Boyd is mainly a novelist: “A Good Man in Africa,” “Brazzaville Beach,” “The Blue Afternoon” and, two years ago, “Any Human Heart,” his searching, witty epic of 20th century British society. In these longer works, the author’s brainy fizziness is balanced by his novels’ heartfelt if witty human and social explorations. What the short stories in “Fascination” mainly explore, with several exceptions, is style; by the time the fizz settles they may be over.

In “Adult Video,” a no-longer-young Oxford student tells his story as if it were on video: start, pause, rewind, fast-forward. His supercilious tone inscribes an ascending flight, while what it relates is all leaky descent. His tutor rejects a paper for its cloud of careless errors. Lacking a scholarship, he teaches at a grubby local school. No golden Oxford walls for him: He lodges above a dentist. He sweats at a novel he’ll never finish while fast-forwarding into a fantasy of knighthood and Nobel, Booker and Pulitzer prizes. The story is lively if contrived, and better than it seems; a cheese puff with a distinctive aftertaste. Its poorer sequel, the title piece, carries the futile protagonist into two would-be affairs with a routine glimmer of wistfulness at the end.

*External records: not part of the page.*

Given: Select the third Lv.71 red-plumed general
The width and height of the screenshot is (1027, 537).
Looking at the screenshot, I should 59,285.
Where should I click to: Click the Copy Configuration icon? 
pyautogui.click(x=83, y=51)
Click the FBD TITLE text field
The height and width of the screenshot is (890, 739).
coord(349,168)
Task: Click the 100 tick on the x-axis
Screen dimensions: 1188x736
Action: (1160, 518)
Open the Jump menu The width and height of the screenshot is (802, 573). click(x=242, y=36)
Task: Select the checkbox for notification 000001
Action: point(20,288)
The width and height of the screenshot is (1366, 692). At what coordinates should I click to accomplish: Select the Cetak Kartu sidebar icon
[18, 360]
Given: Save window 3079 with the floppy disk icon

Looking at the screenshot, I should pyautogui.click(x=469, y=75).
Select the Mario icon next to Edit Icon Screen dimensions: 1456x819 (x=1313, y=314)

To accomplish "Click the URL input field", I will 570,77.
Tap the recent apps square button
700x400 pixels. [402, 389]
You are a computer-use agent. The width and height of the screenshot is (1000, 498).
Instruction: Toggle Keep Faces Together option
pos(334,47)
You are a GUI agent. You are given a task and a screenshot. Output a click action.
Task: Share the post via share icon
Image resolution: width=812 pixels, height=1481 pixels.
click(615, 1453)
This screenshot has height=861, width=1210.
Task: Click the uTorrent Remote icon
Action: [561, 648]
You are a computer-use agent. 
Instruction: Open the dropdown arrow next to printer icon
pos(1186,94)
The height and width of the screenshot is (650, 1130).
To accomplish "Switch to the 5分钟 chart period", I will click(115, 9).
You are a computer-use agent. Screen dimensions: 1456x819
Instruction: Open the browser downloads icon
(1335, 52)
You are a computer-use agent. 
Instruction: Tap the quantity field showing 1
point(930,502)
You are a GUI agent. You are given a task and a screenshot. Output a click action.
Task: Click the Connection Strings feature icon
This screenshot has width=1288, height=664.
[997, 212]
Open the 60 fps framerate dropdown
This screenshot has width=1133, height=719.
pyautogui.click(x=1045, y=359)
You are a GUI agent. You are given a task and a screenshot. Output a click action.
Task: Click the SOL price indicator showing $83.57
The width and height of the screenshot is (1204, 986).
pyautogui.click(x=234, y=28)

Two stories are about faded stars. “Notebook No. 9” is a tired complaint by a once-successful film director, now ignored. “The View From Yves Hill” is more interesting for the crotchets and obsessions of its forgotten writer. The best touch is the ending, where Boyd allows him to partly redeem his misery by setting it down on paper. The shift from narrative to “narrative” is a light shift.

“Beulah Berlin, an A-Z” is an amusing portrait of a young American woman who makes a hit in Germany as a performance artist. She poses in a black bra and panties while gallery visitors drape her with gaudy garments. It is a wry image of the contemporary art scene, though not quite a takeoff. Boyd allows her to talk at length about her interests and disinterests. They are wan; in the current “whatever” mode (though the word isn’t used), likes and dislikes aren’t to be distinguished.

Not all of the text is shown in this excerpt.